The problem: Copy the lines below word for word, beginning with the line that contains "Clear filters in the Account Name slicer" and ending with the line that contains "(x=273, y=133)".

= = = =

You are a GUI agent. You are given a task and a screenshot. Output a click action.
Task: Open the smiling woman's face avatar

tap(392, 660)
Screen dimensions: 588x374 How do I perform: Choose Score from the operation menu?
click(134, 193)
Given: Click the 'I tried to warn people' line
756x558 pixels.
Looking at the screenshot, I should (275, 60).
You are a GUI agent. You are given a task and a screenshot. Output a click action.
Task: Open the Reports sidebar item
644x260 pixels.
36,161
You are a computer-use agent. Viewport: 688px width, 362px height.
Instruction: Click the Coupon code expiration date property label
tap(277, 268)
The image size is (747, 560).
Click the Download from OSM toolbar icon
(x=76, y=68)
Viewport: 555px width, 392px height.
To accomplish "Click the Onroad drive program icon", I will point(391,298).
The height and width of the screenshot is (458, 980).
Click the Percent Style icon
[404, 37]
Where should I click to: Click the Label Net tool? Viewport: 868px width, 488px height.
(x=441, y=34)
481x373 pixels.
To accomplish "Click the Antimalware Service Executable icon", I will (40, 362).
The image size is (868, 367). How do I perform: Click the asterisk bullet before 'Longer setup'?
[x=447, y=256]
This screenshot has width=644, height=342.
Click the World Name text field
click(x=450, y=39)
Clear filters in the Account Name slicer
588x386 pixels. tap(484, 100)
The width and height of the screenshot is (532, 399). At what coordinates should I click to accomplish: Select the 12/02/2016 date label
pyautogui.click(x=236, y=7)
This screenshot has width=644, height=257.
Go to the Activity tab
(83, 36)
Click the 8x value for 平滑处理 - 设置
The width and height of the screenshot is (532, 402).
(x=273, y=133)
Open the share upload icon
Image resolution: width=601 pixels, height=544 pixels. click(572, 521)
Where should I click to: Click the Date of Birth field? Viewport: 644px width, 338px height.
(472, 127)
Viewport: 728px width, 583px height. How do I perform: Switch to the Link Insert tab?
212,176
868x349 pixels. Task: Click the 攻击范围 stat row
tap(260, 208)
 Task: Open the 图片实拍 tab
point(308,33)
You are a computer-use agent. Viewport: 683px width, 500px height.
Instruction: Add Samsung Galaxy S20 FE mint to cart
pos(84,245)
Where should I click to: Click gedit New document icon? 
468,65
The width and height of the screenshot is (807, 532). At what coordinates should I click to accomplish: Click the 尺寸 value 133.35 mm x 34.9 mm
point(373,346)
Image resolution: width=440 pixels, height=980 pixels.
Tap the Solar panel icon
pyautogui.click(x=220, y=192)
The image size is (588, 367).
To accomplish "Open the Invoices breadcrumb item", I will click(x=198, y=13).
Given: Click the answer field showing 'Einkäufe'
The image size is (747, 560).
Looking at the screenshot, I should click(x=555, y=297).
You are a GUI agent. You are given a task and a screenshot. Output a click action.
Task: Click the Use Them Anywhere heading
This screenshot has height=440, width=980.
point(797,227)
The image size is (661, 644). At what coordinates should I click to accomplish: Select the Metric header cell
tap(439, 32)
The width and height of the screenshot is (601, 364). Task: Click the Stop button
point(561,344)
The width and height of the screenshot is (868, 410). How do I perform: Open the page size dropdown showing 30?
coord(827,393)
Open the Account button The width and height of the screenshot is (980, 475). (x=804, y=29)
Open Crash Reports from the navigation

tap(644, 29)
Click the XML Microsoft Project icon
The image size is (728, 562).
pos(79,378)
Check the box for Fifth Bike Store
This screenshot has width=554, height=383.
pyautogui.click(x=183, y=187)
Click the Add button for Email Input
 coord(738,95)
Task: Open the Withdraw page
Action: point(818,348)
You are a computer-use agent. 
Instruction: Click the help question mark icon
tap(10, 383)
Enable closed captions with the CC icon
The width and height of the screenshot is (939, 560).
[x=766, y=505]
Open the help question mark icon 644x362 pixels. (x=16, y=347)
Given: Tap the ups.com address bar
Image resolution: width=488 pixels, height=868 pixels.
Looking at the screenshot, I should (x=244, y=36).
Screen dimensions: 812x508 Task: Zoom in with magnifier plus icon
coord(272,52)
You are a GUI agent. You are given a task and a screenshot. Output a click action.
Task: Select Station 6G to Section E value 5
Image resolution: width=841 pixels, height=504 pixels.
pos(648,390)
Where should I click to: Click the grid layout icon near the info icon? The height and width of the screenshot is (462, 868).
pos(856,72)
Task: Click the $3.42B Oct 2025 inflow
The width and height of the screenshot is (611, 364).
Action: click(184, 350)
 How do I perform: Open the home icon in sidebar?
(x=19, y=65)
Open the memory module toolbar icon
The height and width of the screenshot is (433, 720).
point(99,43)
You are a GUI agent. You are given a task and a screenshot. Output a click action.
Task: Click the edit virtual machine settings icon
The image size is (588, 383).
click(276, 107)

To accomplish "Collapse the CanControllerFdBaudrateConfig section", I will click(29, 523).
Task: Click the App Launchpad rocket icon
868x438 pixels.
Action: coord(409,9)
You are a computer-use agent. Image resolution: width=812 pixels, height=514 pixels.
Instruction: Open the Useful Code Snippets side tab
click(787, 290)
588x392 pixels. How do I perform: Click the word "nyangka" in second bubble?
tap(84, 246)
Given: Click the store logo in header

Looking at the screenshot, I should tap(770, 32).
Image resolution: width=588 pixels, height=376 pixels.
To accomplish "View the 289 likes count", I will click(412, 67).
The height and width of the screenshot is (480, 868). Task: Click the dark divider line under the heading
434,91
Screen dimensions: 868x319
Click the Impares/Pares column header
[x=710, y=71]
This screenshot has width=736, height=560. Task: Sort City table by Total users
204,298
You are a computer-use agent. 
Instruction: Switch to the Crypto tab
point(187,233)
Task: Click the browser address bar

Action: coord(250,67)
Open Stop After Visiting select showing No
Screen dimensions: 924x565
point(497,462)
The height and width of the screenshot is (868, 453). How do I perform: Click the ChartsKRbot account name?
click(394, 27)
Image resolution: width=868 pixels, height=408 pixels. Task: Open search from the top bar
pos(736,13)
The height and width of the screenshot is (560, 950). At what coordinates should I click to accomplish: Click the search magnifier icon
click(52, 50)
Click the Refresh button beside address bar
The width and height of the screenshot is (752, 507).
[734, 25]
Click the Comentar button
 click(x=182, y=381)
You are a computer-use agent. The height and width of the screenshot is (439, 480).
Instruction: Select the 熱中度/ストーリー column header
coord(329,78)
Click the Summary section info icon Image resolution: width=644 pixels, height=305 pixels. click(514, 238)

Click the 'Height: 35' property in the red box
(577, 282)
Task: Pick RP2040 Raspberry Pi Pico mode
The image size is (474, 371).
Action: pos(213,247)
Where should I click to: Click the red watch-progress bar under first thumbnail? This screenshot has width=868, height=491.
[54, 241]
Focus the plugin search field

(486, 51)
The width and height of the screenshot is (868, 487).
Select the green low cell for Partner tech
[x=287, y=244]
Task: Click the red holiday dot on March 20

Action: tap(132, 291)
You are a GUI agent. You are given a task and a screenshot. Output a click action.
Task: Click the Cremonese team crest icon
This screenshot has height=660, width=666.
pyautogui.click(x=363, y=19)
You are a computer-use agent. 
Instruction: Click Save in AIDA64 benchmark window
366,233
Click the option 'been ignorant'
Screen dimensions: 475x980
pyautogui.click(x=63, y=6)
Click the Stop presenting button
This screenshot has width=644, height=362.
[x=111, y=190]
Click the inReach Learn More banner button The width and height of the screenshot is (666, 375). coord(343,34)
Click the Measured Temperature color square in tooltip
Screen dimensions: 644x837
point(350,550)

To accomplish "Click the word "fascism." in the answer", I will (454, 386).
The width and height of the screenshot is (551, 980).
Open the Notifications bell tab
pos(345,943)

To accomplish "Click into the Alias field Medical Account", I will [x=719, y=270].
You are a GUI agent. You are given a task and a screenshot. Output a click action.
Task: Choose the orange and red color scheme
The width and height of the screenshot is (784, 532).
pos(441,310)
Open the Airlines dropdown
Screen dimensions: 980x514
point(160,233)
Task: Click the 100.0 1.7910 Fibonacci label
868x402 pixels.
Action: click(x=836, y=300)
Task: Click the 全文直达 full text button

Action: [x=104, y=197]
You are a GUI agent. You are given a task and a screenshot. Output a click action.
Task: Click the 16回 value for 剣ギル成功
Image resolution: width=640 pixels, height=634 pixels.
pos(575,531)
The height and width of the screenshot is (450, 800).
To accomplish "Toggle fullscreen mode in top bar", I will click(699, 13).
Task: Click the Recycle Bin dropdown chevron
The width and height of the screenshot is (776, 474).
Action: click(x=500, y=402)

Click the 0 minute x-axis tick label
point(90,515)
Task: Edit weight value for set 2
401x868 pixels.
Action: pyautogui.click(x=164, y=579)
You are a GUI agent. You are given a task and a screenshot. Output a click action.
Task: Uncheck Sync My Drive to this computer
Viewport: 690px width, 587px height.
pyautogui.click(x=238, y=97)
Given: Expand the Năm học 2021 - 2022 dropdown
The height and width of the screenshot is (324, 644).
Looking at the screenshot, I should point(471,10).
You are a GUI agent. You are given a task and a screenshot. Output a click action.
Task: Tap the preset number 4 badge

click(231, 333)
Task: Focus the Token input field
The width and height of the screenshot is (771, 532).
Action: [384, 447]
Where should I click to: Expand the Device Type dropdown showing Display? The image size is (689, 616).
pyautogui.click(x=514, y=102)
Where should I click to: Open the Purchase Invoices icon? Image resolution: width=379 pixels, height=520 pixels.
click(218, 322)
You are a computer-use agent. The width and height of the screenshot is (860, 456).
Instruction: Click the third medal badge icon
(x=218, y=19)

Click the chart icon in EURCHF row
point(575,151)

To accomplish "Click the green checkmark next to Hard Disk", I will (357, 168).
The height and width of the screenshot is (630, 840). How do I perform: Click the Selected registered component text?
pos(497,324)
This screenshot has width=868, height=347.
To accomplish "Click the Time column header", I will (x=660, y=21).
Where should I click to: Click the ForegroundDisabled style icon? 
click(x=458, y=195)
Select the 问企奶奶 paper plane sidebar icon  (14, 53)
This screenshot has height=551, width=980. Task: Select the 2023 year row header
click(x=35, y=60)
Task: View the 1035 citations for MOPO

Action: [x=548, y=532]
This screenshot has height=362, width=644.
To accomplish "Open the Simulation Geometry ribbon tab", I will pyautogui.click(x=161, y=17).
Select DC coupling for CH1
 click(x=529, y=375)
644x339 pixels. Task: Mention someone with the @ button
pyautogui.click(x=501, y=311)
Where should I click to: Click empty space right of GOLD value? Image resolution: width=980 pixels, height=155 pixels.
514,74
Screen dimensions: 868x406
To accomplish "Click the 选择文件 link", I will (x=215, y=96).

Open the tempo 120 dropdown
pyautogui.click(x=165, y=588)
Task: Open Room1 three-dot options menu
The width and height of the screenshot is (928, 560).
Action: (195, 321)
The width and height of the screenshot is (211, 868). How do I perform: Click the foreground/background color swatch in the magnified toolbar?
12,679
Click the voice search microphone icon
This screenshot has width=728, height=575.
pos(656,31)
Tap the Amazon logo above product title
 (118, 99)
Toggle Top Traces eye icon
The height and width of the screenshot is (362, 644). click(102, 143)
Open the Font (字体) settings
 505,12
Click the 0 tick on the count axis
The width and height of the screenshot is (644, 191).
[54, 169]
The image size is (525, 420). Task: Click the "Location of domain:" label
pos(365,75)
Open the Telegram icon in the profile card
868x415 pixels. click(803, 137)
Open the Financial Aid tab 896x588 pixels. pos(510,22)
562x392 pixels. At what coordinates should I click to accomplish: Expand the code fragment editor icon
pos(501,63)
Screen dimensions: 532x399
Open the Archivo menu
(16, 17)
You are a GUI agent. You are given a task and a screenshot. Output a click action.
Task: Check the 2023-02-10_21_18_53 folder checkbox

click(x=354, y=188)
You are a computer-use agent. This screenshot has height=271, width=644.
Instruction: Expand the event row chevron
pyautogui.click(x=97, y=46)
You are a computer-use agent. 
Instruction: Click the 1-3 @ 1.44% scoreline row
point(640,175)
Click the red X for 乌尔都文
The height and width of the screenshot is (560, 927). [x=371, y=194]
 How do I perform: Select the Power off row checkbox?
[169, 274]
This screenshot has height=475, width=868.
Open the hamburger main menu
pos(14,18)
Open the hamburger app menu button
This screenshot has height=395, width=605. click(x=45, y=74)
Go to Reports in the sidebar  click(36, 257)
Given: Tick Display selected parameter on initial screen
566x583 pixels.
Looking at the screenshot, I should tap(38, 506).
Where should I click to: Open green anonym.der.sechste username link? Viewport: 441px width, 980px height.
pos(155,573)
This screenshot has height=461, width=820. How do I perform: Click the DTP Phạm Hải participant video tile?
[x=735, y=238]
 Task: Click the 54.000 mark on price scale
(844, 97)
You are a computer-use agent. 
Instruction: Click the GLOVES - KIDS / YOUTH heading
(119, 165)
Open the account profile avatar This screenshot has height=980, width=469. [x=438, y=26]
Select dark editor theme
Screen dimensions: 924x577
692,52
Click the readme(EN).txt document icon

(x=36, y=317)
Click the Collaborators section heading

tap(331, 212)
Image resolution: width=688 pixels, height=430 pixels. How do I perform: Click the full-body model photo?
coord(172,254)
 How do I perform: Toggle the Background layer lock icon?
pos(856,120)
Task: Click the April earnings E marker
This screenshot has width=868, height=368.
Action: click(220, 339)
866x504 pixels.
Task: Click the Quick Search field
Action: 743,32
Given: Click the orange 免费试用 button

= = = =

Task output:
Clear filters in the Account Name slicer
588x386 pixels. tap(484, 100)
The width and height of the screenshot is (532, 399). At what coordinates should I click to accomplish: Select the 12/02/2016 date label
pyautogui.click(x=236, y=7)
This screenshot has width=644, height=257.
Go to the Activity tab
(83, 36)
Click the 8x value for 平滑处理 - 设置
The width and height of the screenshot is (532, 402).
(x=273, y=133)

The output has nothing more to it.